## What to work on
Locate every line in the records below that holds the word "computer" and return each one.

** Opening Records for this exercise block **

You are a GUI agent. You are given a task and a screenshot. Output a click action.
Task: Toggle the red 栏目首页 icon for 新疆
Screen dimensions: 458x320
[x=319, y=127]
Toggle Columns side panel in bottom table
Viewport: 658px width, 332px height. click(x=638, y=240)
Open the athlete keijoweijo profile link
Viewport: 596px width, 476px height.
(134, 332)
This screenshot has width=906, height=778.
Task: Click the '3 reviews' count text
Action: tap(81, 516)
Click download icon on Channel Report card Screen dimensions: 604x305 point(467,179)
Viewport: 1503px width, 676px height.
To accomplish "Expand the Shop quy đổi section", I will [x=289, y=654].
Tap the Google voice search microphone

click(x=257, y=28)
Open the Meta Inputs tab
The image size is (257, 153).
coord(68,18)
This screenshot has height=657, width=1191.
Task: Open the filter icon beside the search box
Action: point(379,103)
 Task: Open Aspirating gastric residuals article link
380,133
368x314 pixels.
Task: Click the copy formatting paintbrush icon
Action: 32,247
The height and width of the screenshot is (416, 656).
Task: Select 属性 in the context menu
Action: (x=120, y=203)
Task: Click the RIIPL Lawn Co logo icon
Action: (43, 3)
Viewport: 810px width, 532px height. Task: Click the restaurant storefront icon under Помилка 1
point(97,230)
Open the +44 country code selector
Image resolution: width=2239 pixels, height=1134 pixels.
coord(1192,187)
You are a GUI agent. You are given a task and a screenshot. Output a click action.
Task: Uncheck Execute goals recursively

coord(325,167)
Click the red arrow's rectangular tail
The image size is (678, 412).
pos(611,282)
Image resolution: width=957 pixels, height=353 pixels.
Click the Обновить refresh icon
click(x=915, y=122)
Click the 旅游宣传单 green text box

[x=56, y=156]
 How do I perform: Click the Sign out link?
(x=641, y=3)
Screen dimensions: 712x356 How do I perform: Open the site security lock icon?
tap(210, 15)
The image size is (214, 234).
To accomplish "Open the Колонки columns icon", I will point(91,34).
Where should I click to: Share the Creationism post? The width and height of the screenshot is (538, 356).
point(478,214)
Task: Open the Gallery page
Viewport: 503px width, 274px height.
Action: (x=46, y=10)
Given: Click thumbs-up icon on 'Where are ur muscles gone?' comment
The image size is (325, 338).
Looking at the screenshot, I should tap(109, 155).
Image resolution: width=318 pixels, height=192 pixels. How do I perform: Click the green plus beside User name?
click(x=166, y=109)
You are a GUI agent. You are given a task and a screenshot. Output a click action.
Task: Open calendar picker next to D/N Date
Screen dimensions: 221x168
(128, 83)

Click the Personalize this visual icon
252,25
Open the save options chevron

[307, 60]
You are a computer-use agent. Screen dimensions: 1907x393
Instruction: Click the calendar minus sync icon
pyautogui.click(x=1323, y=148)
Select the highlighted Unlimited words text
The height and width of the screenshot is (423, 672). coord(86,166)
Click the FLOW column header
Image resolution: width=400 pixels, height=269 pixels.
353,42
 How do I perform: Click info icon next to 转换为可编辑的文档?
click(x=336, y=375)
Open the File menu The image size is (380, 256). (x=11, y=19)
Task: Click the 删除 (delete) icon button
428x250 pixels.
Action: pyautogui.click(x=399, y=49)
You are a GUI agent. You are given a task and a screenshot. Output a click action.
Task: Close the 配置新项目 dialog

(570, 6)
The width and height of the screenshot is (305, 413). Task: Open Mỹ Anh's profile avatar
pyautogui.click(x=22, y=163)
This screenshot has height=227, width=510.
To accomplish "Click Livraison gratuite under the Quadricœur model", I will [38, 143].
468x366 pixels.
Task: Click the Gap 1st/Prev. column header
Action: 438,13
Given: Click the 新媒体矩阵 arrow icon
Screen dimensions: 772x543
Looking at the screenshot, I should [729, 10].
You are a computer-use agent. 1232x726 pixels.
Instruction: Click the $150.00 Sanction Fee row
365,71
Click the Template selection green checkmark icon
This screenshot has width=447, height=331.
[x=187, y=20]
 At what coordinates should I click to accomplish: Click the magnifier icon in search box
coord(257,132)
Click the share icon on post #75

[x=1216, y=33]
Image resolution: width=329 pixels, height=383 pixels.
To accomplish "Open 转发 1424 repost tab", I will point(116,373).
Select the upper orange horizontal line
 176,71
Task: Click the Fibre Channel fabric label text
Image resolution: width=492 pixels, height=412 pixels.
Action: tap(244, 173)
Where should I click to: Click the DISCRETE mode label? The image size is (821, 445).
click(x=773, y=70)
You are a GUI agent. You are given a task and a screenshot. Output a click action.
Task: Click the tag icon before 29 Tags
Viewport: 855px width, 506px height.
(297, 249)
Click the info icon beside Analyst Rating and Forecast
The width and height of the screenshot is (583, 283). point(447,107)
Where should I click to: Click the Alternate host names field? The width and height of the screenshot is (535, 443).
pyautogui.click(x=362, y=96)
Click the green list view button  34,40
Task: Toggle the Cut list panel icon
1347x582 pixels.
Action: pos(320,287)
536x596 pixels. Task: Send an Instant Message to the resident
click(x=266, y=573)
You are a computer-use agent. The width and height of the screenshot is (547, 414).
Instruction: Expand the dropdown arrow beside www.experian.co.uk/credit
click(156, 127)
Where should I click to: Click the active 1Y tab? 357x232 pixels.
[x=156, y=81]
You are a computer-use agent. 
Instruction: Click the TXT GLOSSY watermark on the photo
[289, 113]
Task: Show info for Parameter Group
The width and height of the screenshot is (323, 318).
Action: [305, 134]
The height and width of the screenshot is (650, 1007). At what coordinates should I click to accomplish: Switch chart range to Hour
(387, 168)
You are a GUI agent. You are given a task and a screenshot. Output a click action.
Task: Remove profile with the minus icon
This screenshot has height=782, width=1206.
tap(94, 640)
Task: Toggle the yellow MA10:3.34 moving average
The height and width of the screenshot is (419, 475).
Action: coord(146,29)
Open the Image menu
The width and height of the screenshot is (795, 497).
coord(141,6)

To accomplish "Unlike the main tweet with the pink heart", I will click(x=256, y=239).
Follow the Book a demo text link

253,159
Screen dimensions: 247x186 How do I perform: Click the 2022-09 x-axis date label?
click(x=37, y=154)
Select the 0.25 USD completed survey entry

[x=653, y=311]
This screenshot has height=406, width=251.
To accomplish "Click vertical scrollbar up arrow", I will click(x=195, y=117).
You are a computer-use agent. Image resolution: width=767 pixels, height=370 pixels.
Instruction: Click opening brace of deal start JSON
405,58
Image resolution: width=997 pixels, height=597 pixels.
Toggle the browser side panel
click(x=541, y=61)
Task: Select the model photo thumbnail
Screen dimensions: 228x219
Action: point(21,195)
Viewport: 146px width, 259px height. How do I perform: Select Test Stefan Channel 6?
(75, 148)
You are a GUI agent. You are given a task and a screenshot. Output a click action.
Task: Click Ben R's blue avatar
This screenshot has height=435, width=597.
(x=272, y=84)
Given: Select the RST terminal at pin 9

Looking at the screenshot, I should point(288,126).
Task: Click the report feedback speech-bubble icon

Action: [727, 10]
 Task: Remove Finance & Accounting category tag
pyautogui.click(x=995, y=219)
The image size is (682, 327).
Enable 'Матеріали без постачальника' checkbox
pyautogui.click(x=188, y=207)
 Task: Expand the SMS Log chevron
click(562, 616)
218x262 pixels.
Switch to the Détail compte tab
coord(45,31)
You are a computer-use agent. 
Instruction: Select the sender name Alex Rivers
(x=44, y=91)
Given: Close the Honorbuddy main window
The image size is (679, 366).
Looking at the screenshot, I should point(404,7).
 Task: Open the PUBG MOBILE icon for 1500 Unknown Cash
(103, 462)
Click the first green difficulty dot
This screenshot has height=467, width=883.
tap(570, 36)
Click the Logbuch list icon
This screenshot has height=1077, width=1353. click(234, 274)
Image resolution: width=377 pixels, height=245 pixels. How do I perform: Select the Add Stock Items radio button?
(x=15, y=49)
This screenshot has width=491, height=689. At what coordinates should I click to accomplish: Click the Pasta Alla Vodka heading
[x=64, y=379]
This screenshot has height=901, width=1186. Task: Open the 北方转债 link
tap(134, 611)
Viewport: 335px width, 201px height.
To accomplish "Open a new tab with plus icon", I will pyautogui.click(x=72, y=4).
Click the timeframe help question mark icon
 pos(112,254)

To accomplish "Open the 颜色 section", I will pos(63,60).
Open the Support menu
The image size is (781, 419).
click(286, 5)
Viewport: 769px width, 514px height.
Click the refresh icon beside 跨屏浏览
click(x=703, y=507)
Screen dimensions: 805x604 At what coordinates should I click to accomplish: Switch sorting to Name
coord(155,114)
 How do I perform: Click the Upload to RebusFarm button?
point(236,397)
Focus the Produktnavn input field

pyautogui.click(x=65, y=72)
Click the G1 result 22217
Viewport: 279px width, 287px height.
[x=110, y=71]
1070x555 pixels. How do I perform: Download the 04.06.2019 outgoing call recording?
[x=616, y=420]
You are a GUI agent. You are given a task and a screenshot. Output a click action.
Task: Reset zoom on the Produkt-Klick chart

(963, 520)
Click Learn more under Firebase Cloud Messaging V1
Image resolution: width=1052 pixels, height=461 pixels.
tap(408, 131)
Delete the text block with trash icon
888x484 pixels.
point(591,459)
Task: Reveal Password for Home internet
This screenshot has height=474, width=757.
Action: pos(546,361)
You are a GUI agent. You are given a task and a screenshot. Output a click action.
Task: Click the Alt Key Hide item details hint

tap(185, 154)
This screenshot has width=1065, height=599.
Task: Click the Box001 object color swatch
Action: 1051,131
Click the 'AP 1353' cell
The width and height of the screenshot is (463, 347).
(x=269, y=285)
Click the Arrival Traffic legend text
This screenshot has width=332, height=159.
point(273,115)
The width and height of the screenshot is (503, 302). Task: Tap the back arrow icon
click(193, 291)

** Closing Records for this exercise block **

## Your response
You are a computer-use agent. Screen dimensions: 1907x393
You are a computer-use agent. 1232x726 pixels.
You are a computer-use agent. The width and height of the screenshot is (547, 414).
You are a computer-use agent. 
You are a computer-use agent. Image resolution: width=767 pixels, height=370 pixels.
You are a computer-use agent. 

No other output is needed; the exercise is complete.